Barton Chronicle
- Type: Weekly newspaper
- Format: Tabloid
- Publisher: Tracy Davis Pierce
- Editor: Joseph Gresser
- Founded: 1974
- Headquarters: Barton, Orleans, Vermont
- Website: bartonchronicle.com

= The Chronicle (Barton, Vermont) =

Vermont, United States newspaper

The Chronicle is a weekly newspaper published in Barton, Vermont. Circulation was 8,500 in 1998. The paper had 260 original subscribers in 1974 and this figure grew to 7500 by the time the paper was sold to a group of employees in 2015.

== History ==
The Chronicle was founded in 1974 by Chris and Ellen Braithwaite, and their partner, Edward Cowan, a Washington reporter with the New York Times. The paper was started with a $500 investment by Cowan, who was a silent partner in the paper until 1977 when the Braithwaites became the only owners. The Barton Chronicle was initially published out of the Braithwaites' farmhouse, which at the time relied exclusively on wood heat and had no running water.
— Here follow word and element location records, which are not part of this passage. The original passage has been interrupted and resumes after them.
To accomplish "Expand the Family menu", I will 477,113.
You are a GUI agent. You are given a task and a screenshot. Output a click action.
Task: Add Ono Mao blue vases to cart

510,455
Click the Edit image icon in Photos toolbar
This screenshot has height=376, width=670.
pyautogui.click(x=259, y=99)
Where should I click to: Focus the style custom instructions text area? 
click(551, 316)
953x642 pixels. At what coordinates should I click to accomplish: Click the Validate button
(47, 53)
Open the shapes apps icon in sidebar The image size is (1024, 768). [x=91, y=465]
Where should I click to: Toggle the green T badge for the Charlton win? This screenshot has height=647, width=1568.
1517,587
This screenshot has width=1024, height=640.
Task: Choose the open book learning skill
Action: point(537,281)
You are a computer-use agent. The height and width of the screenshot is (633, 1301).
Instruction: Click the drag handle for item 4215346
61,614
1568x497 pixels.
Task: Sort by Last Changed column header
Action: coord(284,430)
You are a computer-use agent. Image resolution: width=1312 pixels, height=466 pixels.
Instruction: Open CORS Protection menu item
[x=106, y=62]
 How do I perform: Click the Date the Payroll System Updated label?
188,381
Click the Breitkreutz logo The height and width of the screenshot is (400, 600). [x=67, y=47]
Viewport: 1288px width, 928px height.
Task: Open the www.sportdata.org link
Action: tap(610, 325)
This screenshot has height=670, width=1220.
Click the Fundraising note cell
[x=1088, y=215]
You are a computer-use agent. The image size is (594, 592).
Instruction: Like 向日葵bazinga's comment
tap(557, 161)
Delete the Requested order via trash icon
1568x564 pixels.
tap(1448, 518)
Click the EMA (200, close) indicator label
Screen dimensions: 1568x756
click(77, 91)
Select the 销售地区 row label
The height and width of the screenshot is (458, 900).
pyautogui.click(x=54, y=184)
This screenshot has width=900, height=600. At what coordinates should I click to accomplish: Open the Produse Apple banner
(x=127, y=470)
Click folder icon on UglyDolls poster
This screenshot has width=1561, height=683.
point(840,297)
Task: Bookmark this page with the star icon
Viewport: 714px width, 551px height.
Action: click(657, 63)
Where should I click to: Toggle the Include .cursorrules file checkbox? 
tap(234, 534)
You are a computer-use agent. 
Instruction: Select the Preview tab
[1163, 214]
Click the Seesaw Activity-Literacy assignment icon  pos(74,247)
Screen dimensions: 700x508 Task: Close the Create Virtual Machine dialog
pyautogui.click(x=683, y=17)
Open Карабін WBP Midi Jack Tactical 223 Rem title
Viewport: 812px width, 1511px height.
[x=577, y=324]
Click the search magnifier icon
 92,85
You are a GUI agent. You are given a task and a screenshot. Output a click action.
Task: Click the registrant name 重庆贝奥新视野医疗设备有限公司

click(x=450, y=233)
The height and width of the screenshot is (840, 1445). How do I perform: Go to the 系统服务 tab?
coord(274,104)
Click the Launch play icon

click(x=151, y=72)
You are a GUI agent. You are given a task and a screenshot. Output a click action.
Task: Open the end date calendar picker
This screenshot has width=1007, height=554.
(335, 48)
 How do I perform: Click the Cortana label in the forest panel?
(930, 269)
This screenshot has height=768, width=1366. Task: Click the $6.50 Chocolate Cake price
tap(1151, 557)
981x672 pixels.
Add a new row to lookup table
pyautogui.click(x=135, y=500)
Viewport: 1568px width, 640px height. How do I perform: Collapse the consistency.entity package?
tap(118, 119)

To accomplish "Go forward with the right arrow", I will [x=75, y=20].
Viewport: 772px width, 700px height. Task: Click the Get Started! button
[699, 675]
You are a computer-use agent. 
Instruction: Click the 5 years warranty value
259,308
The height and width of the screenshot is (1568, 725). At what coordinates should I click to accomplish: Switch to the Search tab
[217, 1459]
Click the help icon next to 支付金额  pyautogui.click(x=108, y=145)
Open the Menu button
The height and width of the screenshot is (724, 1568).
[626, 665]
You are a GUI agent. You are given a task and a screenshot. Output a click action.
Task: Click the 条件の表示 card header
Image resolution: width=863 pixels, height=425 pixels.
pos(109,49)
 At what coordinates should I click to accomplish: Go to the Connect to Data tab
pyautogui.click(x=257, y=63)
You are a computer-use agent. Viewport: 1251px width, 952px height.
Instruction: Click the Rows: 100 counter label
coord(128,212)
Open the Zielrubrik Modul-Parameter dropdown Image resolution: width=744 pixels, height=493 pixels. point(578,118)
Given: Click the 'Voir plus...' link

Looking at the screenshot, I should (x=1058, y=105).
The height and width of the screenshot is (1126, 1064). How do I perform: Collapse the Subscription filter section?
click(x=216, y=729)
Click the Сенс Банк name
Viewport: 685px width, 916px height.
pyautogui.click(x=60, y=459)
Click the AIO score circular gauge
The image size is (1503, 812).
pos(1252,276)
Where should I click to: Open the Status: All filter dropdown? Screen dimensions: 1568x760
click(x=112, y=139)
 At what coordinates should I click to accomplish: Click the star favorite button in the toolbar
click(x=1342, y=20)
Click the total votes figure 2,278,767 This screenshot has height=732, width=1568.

The paper moved to rented quarters on Upper Main Street in Barton in the spring of 1974, then into a farmhouse in West Glover the Braithwaites purchased in 1975 from the paper's star columnist, Loudon Young, for $10,000. The paper gradually added staff and readers, and gradually became "The Weekly Journal of Orleans County," which has a population of about 27,000 in Vermont's Northeast Kingdom. In 2015 the Braithwaites sold the newspaper to a group of its employees, who continue to publish it as a tabloid community newspaper.